Excerpted text

I found very strange rules regarding P0101 DCT in my car from more than 50 drive tests.

1) P0101 DTC lights on (or pending P0101 DTC) after about 10 second from the car start up.
2) If the car starts up at cold engine, there is high probability to light on (or show pending P0101 DTC if checked by OBD2 app).
If the car starts up at warm engine (operating temperature), there is small probability to light on (or show pending P0101 DTC if checked by OBD2 app)
3) If I clear the DCT code at engine idle status, the DCT code never come back before turning off a car, even for driving more than 200 miles.

I can't find the reason why it has a problem only for car start-up. If there are problems in any hardware such as air leak or sensors, CEL should light on during driving. Maybe, is the software problem in my car?


I am not an expert, but I check freeze frame data. I could not find any strange things from freeze frame data. 

I also recorded log data via torque pro app. I could not find any problems. 

Monitoring sensor data via Torque Pro: No pending or confirmed DTC
docs.google.com/spreadsheets/d/1UWfGiuX5Gdz0ZQZjA2RavSYAyS3Shu5clfrKzgv0OSs/edit?usp=sharing
docs.google.com/spreadsheets/d/14GLMrJUwwlmb6zydt4GR3pD3vzS7DytBCLIshoI3FuE/edit?usp=sharing

Monitoring sensor data via Torque Pro: Pending or confirmed P0101 DTC
docs.google.com/spreadsheets/d/1w-t_xuDAUxtI6Wy7LmlQVdvm51K6cTgaC_U6suINb0c/edit?usp=sharing
docs.google.com/spreadsheets/d/1Pt5maB62TSrMSC9RJhjHbSUrEDgI2mYdnALX_HTtwMY/edit?usp=sharing


----------

Set tasks
(1) Which spreadsheet links appear in the P0101 forum post? List all of them.
(2) Can you transcribe the P0101 forum post between the words "2) If the car" and "problem in my car?", inclusive?

Available data
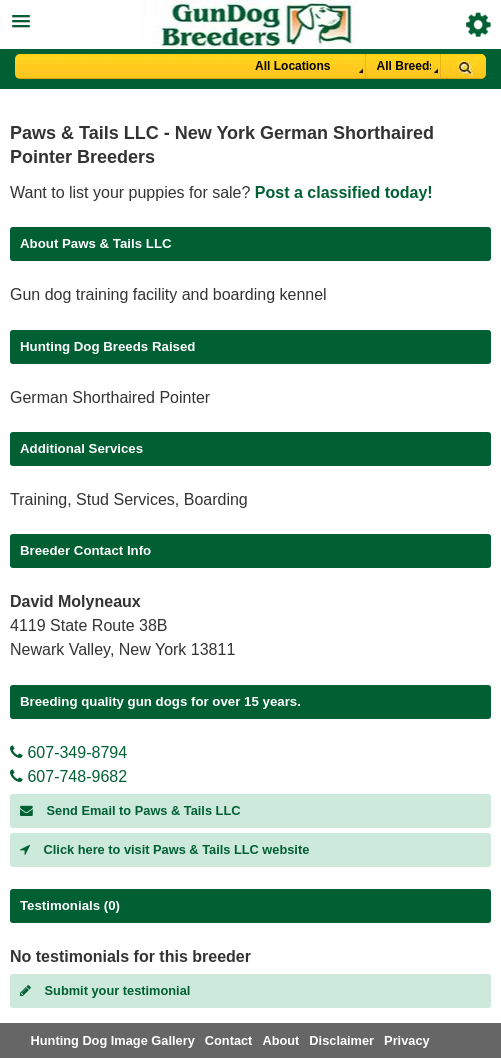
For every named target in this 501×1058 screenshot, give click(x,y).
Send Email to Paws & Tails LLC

Solved problems
(1)
docs.google.com/spreadsheets/d/1UWfGiuX5Gdz0ZQZjA2RavSYAyS3Shu5clfrKzgv0OSs/edit?usp=sharing
docs.google.com/spreadsheets/d/14GLMrJUwwlmb6zydt4GR3pD3vzS7DytBCLIshoI3FuE/edit?usp=sharing
docs.google.com/spreadsheets/d/1w-t_xuDAUxtI6Wy7LmlQVdvm51K6cTgaC_U6suINb0c/edit?usp=sharing
docs.google.com/spreadsheets/d/1Pt5maB62TSrMSC9RJhjHbSUrEDgI2mYdnALX_HTtwMY/edit?usp=sharing

(2)
2) If the car starts up at cold engine, there is high probability to light on (or show pending P0101 DTC if checked by OBD2 app).
If the car starts up at warm engine (operating temperature), there is small probability to light on (or show pending P0101 DTC if checked by OBD2 app)
3) If I clear the DCT code at engine idle status, the DCT code never come back before turning off a car, even for driving more than 200 miles.

I can't find the reason why it has a problem only for car start-up. If there are problems in any hardware such as air leak or sensors, CEL should light on during driving. Maybe, is the software problem in my car?